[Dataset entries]
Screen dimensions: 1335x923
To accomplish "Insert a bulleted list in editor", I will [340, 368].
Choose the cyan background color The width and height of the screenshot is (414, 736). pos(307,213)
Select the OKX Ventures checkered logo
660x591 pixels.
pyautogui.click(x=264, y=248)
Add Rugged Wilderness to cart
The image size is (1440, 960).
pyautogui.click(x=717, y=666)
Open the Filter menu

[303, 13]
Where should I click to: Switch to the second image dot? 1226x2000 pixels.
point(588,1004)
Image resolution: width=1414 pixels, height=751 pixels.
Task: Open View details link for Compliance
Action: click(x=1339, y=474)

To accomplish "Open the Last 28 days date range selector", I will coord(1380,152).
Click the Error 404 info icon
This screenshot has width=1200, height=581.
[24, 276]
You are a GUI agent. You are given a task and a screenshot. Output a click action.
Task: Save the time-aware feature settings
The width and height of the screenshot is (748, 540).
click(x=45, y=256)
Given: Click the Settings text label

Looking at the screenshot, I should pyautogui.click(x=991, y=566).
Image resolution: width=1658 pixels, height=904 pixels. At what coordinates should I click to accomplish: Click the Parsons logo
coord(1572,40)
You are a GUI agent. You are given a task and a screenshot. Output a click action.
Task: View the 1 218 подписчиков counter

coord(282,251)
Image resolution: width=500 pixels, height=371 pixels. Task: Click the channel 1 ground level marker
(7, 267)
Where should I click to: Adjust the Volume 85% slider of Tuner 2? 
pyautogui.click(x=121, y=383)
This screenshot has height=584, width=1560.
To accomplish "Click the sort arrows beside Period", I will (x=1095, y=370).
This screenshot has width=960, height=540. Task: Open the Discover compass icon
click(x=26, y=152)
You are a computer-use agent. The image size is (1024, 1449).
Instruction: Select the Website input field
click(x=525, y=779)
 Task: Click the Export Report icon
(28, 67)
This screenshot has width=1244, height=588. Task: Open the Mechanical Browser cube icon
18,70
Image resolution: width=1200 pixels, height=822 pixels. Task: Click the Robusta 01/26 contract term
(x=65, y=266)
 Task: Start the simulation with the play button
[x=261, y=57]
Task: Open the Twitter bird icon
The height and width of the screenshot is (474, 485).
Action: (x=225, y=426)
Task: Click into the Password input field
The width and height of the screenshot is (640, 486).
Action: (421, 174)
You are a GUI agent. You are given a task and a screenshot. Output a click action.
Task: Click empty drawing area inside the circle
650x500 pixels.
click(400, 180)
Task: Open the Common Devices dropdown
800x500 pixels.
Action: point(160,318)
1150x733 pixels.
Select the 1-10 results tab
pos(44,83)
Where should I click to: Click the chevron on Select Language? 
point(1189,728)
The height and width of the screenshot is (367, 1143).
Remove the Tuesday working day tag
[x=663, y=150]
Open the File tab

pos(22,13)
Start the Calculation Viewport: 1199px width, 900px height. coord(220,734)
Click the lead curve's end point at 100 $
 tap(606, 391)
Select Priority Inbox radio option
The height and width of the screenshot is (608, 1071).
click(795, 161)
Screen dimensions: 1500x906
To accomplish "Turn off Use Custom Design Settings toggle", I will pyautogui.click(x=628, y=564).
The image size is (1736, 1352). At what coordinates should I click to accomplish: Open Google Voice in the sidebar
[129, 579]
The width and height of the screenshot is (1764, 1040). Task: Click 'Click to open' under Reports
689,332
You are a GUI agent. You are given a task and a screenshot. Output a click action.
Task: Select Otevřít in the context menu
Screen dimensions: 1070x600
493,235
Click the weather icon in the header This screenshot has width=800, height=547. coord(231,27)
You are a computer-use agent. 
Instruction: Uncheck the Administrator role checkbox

• WHAT YOU SHOULD DO
For every line above that includes the string "computer", copy the line.

• WRITTEN ANSWER
You are a computer-use agent. The image size is (1024, 1449).
You are a computer-use agent. 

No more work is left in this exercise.